His brothers, jealous of Joseph as their father’s favourite, plotted to kill him, and then sold him into slavery. Joseph was taken to Egypt, where he became a slave for Potiphar, Pharaoh’s captain of the guard.

This horrific experience could have made Joseph give up on his values, but instead he continued to demonstrate his trustworthiness. In fact, Potiphar felt so confident in Joseph’s stewardship that he put him in charge of his household and all that he owned.

Stewardship and integrity go hand in hand. When Potiphar’s wife tried to seduce Joseph, he refused to compromise his integrity, knowing that what God thought and the trust of his master were far more important.

His stand cost him his freedom, yet he still modelled stewardship even in prison, where the warden put him in charge of all the prisoners. While there, Joseph interpreted dreams for Pharaoh’s chief cupbearer and baker.

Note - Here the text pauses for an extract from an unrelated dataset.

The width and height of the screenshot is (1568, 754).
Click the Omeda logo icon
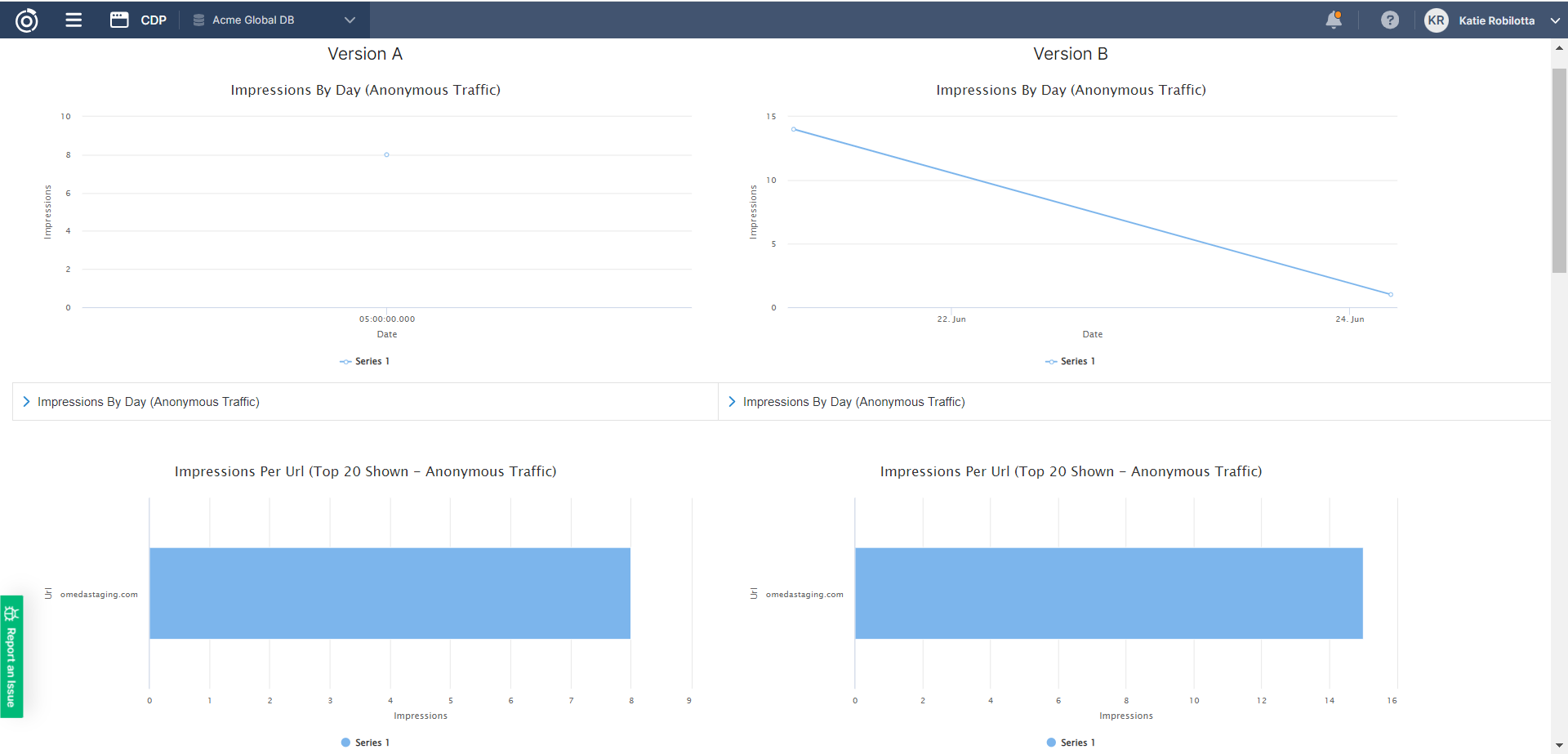pyautogui.click(x=27, y=20)
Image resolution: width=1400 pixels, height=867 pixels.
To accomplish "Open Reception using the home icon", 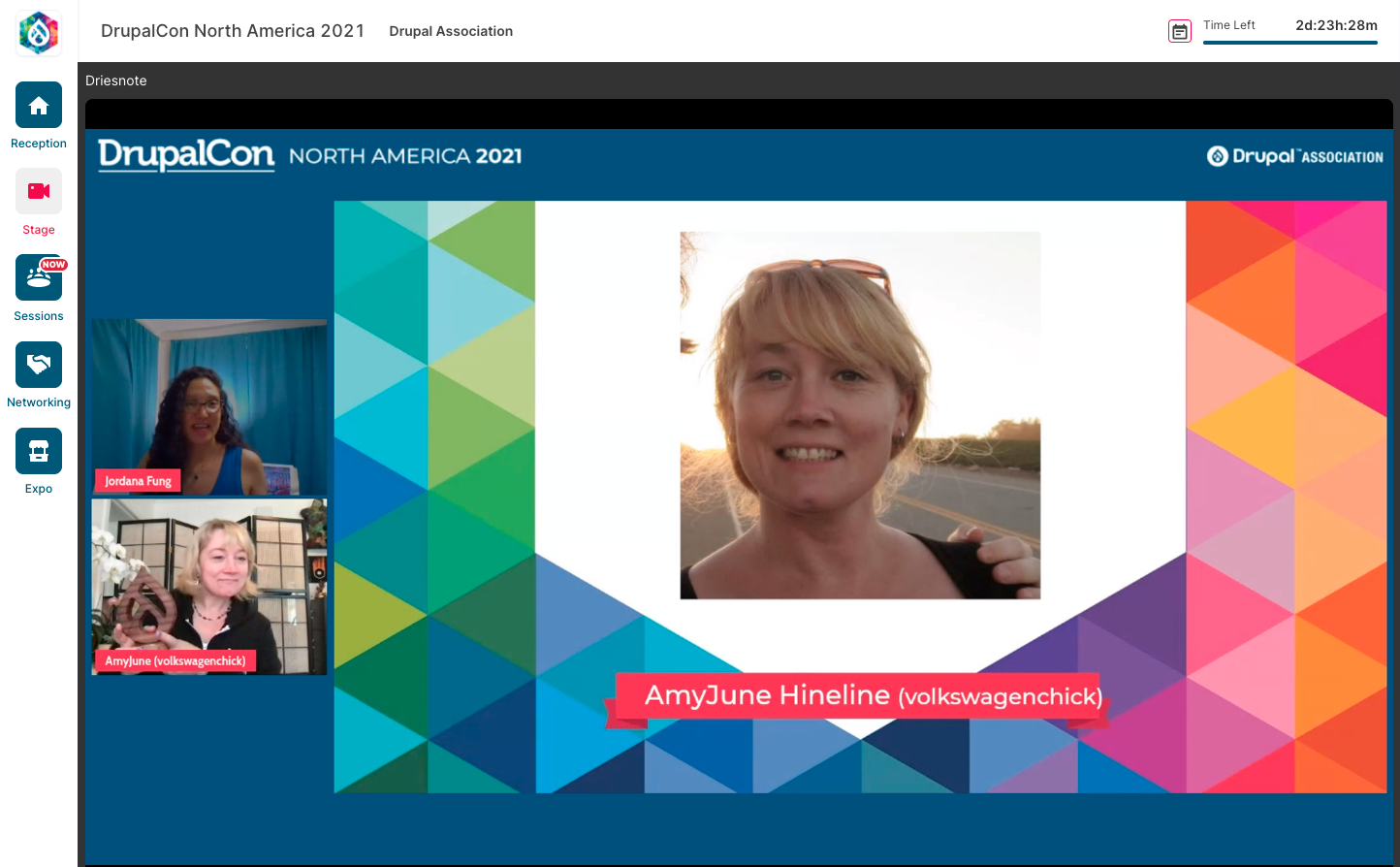I will [x=38, y=104].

Two years later, Pharaoh was troubled by a dream that no one was able to interpret. His cupbearer, now restored to his position, told him about Joseph. Pharaoh sent for him, and he interpreted the king’s dreams about a coming famine.

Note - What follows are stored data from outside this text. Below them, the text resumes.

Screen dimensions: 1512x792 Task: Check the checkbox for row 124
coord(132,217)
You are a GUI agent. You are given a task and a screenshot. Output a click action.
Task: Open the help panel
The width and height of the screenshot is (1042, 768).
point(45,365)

We know the rest of the story. Joseph was put in charge over all of Egypt. For the next seven years, he stored up the plenty of the harvest. In the subsequent seven years of severe famine, Egypt sold grain not only to hungry Egyptians, but to the whole region.

Joseph’s family, also suffering from the drought, came to Egypt to buy grain, leading to reunion and reconciliation. Joseph’s wisdom and discernment saved his people.

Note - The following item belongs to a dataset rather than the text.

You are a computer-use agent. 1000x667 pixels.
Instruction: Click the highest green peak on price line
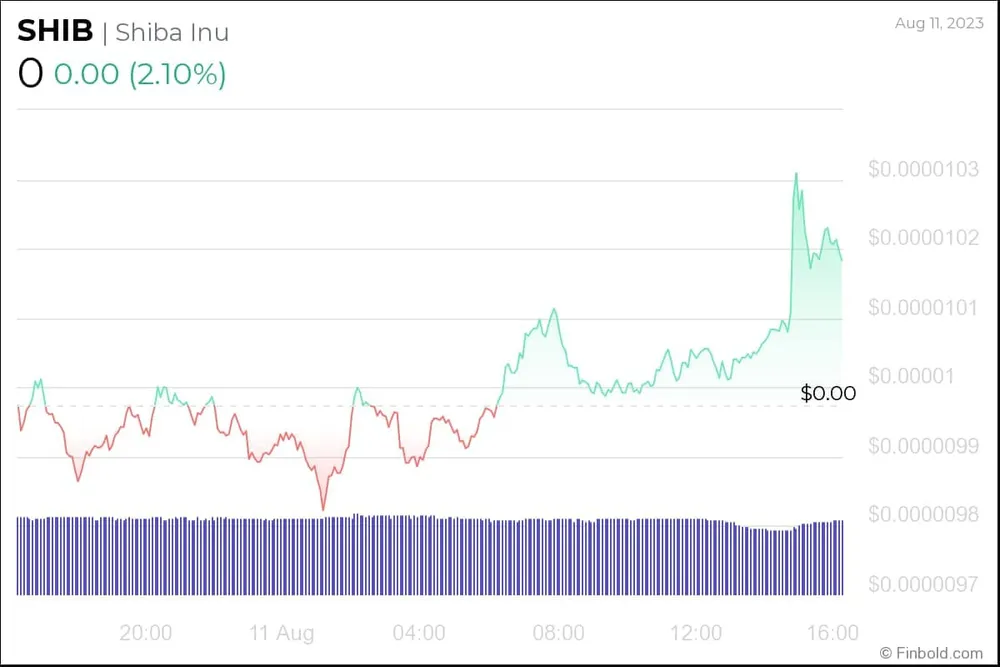pos(796,174)

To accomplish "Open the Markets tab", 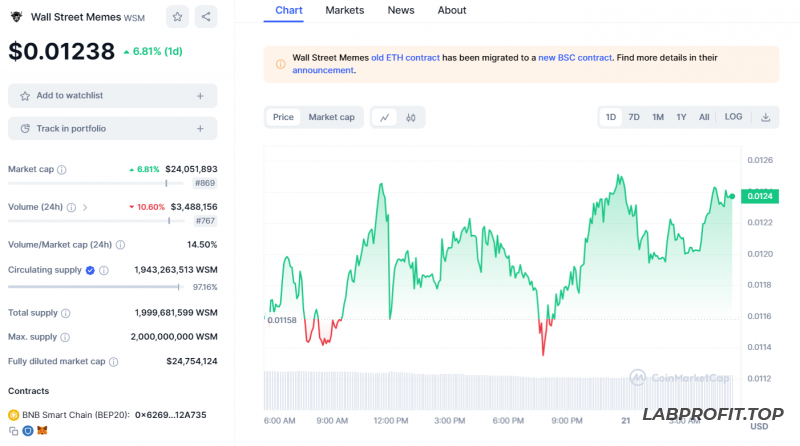I will pyautogui.click(x=345, y=10).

How can we apply what we’ve learned from Joseph about stewardship to our lives, in our corps and at the territorial level? Stewardship isn’t only good management of funds, property or whatever we’re entrusted with; it’s doing the right thing all the time, even when no one is watching. Joseph acted with honesty and integrity even when he was mistreated. He didn’t compromise his values to survive or get ahead.

This might seem countercultural. It won’t get you on a list of popular people. But God sees the faithful heart and rewards it. Joseph’s stewardship blessed the nation he lived in and his family, the future nation of Israel.

When we make stewardship a top priority as we minister, we make a statement to our community that we live by the high standards that God expects of us. When we lead a congregation by example, we will be a blessing to our community and we can raise a generation of good stewards who can be entrusted to use various resources in the best way possible.

At an organizational level, stewardship is one of our four core values. We need to lead by example in stewarding our resources, including employees and volunteers, monetary donations, assets and gifts, as well as the environment.

We learn from Joseph that we can benefit our territory by giving hope to those who need it the most by making efficient use of our resources, living with integrity and providing a better environment for the generations to come.

Tharwat Eskander is the stewardship consultant in the corps ministries department at territorial headquarters.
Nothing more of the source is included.